グループ内ランキングは次のいずれかで解決できます。
- COUNTIFSで1発計算(上級者向け)
- IF+RANK(作業列あり・誰でも理解できる)

【最短で解決】グループ内ランキングの完成形(コピペOK)
例:A列=部署、B列=売上、C列=順位
=COUNTIFS($A$2:$A$100,A2,$B$2:$B$100,">"&B2)+1
この式で「同じ部署内での順位」が求められます。
※売上が大きいほど上位(降順)の場合
方法①:COUNTIFSでグループ内順位を出す(1セル完結・上級者向け)
考え方
「同じグループ」かつ「自分より大きい値」を数えることで順位を出します。
=COUNTIFS(グループ範囲,グループセル,数値範囲,">"&対象セル)+1
メリット
- 1セルで完結する
- 作業列が不要
デメリット
- 数式の意味が直感的に分かりにくい
- 引き継ぎ時に理解されにくい
方法②:IF+RANKでグループ内順位を出す(初心者でも安全・おすすめ)
実務ではこちらの方が圧倒的に安全です。
手順①:対象グループだけ抽出(作業列)
=IF(A2="営業部",B2,"")
手順②:RANKで順位付け
=IFERROR(RANK.EQ(C2,$C$2:$C$100,0),"")
※C列が作業列
メリット
- 何をしているか一目で分かる
- 誰が見ても理解できる
- トラブルが起きにくい
デメリット
- 作業列が必要
同順位(重複データ)がある場合の注意点
売上などで同じ値がある場合、順位の付き方に注意が必要です。
- COUNTIFS方式 → 同順位は同じ順位、次は飛び番(例:1,1,3)
- RANK関数 → 同様に飛び番になる
これはExcelの仕様です。
もし「1,2,2,3」のように詰めたい場合は、別のロジック(MATCH関数や補助列)が必要になります。

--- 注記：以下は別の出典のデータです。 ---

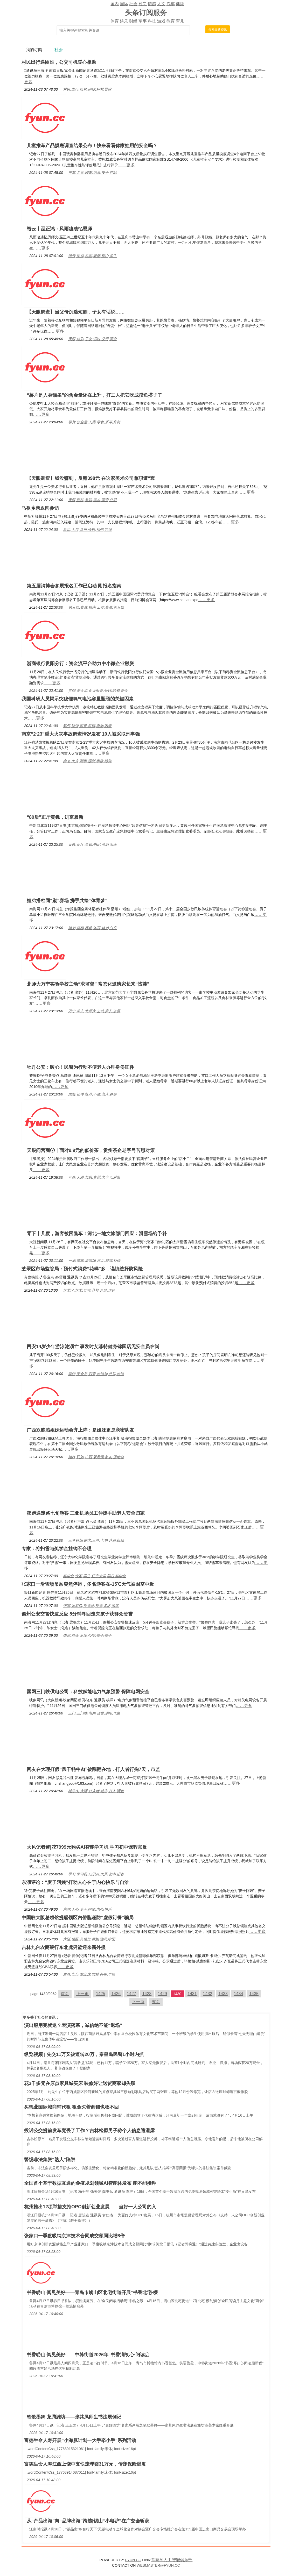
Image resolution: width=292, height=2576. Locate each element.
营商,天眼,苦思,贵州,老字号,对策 (94, 1177)
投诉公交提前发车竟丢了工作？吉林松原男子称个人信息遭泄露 (89, 2130)
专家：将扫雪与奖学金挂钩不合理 (57, 1548)
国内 (114, 4)
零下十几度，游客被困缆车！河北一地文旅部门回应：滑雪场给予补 (97, 1233)
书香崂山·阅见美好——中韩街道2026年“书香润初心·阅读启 (88, 2354)
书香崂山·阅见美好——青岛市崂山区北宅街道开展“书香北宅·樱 (92, 2292)
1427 (131, 1993)
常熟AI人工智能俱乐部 (171, 2560)
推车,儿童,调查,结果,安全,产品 (92, 172)
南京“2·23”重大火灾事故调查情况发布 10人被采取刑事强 (81, 734)
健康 (180, 4)
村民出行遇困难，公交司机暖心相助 (59, 62)
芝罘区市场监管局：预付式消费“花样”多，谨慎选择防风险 (82, 1268)
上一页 (82, 1993)
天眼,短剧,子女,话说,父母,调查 (92, 339)
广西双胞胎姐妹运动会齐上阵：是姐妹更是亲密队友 (80, 1430)
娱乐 (124, 21)
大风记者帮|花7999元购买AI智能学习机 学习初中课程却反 (87, 1847)
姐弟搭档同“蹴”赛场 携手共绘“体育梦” (67, 900)
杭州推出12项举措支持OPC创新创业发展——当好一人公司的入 (90, 2206)
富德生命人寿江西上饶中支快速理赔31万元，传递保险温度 (85, 2464)
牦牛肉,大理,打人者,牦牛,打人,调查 (96, 1791)
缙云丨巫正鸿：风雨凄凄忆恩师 (59, 228)
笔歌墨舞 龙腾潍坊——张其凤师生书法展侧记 (74, 2417)
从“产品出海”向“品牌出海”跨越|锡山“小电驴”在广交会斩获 (88, 2520)
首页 (65, 1993)
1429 (162, 1993)
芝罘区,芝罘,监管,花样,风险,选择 (89, 1290)
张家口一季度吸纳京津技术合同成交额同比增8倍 (74, 2235)
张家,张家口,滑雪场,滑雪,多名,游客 (91, 1606)
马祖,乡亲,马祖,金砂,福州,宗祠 (87, 530)
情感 (152, 4)
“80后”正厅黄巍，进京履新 (55, 817)
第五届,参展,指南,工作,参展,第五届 (96, 607)
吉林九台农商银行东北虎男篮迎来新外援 (64, 1947)
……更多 (126, 165)
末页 (156, 2001)
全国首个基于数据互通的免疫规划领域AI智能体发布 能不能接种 (90, 2183)
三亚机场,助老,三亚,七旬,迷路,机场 (96, 1540)
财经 (133, 21)
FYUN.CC (133, 2560)
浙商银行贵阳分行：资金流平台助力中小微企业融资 (80, 663)
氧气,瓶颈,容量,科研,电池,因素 (87, 726)
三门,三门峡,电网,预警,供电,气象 (94, 1713)
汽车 (170, 4)
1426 (116, 1993)
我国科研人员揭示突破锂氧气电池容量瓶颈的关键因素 (78, 698)
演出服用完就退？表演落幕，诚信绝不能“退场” (73, 2025)
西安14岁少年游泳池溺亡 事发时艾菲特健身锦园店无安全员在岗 (93, 1346)
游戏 (161, 21)
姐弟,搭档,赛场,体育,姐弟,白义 (92, 928)
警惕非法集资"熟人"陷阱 (49, 2159)
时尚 (142, 4)
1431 (192, 1993)
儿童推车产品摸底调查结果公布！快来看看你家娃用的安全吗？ (92, 145)
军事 (142, 21)
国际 (124, 4)
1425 (100, 1993)
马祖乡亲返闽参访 (40, 508)
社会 (133, 4)
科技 (152, 21)
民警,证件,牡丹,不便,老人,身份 (92, 1094)
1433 (223, 1993)
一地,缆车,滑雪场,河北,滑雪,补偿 (94, 1260)
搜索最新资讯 (217, 29)
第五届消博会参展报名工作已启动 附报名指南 (74, 585)
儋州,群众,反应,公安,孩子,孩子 (87, 1635)
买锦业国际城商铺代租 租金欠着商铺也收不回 (71, 2107)
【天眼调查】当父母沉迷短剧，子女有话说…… (76, 312)
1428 (147, 1993)
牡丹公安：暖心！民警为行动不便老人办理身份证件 (80, 1067)
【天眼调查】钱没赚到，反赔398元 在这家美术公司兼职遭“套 (91, 478)
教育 (170, 21)
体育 (114, 21)
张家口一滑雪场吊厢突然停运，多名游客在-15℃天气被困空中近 (88, 1584)
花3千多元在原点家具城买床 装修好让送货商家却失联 (79, 2083)
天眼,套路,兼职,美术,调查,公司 (92, 500)
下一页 (138, 2001)
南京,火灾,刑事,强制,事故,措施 (87, 761)
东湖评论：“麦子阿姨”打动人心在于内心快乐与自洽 (75, 1882)
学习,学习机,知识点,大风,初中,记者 (96, 1874)
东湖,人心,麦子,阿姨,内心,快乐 (87, 1909)
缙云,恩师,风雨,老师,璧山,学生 (92, 256)
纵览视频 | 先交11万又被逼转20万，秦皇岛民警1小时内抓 (84, 2054)
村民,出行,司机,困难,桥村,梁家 (87, 89)
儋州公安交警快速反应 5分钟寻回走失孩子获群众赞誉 (77, 1614)
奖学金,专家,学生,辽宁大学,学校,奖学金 (94, 1576)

RANK / RANK.EQ / RANK.AVGの違い
- RANK:旧関数(現在も使用可能)
- RANK.EQ:現在の標準(基本はこちらを使用)
- RANK.AVG:同順位の平均順位を返す
特に理由がなければ、RANK.EQを使うのがおすすめです。
どちらを選ぶべきか?【結論】
| 方式 | COUNTIFS方式 | IF+RANK方式 |
|---|---|---|
| 数式 | 1セルで完結 | 作業列あり |
| 分かりやすさ | 難しい | 非常に分かりやすい |
| 保守性 | 低い | 高い |
| おすすめ | 個人用ファイル | 共有ファイル |
迷ったらIF+RANK方式を選べばOKです。
なぜRANK IFが存在しないのか?
RANK関数は「範囲全体での順位」を前提に設計されています。
そのため「条件付き順位」を実現するには、
- COUNTIFSで条件を付ける
- IFで対象を絞る
といった組み合わせで対応する必要があります。
まとめ
- RANK IF関数は存在しない
- グループ内順位は2つの方法で解決できる
- 実務では「分かりやすさ=正義」
Excelでは、「自分にしか読めない数式」より「誰でも理解できる構造」が重要です。
特に業務ファイルでは、IF+RANK方式が最も安全で再現性が高い方法です。